In honor of father’s day this past weekend, I spent some time reflecting on the invaluable lessons you have taught me in a quarter century. You have owned some version of a beard or a mustache for nearly my whole life, which admittedly and Freudian-ly may be why I am only attracted to men with some sort of facial fur. You posses the innate ability to tell a joke with such sincerity that you gain instant belief from your victims. You have never been known to turn down a drink with the ones you love, whether that is brown-bagging it in front of the Painted Ladies in San Francisco, making mojitos on Easter Sunday, or drinking wine with me and entire four seasons of The OC. You are part of the old-fashioned breed of man that builds things and fixes things and as hard as I try, I can never develop feelings for delicate and feminine men because of this (this makes dating in San Francisco difficult, by the way). You are one of the most infuriating and hilarious people I know and through the years, farts and raising four children I have learned a lot from you, but these are most telling teachings.
1. Community college is like masturbation.
You first announced this to me in a car ride when I was a teenage and I was so disgusted that my dad had said the word “masturbation.” You meant that it’s something to do when you’re bored, but it isn’t really going to get you anywhere. You didn’t go to college yourself and you these were your words of encouragement to get me there.
2. Don’t you dare have children.
This came from the man who had four children by the time he was in his early thirties. Most parents would be tickled at the possibility of having grandchildren, but you have always encouraged me to be successful and do what I love before that happens. My eggs may be dusty and defective by the time this happens, and I may have to adopt an international baby or seventeen cats, but I will write a book before I am changing diapers.
3. How to pee in the woods.
You taught me how to do this early on in life, from weekend camping adventures where peeing in the woods was the only option.
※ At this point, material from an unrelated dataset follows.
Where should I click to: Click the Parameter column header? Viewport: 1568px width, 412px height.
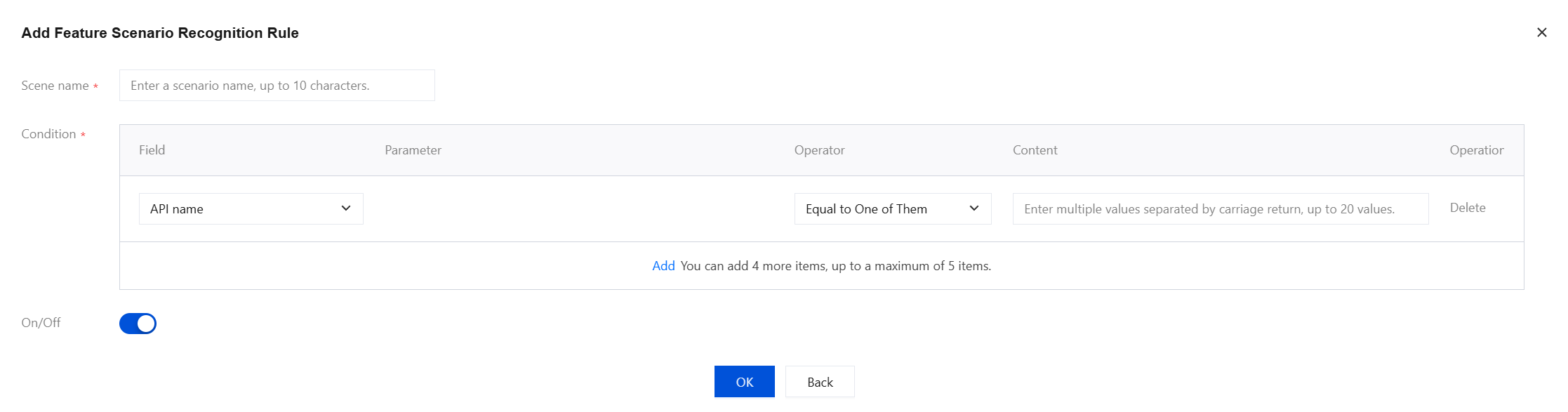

It has been useful in diverse situations, from evenings of intoxication where the potential for urination in an alley is likely, to living in Thailand and permanently peeing in a squat toilet for six months. This is something that has come in handy more than you know.
4. Weapons are wondrous.
I may not agree with your views on guns and your collection of them in your closet, but you did teach me how to shoot one at the border of Mexico when I was twelve. You bought me a fancy pocket knife with my name engraved on it for my twenty-fifth birthday that has served as a scare tactic to any man who finds himself in my bed, since it resides under my guest pillow.
5. You are replaceable.
When your four children left the house and moved on to college and post-college life, you took on a new project in our urban neighborhood, and backyard more specifically. You built a chicken coop and purchased baby chicks that you would raise for the purpose of fresh eggs. To make up for the empty nest syndrome that had wiped out The Darling household, you named them after your four children who had metaphorically flown the coop. After receiving daily photographs of “Allyson” the chicken, statistics on her daily well being and affinity for eating dog feces, I knew it was time to make a visit home.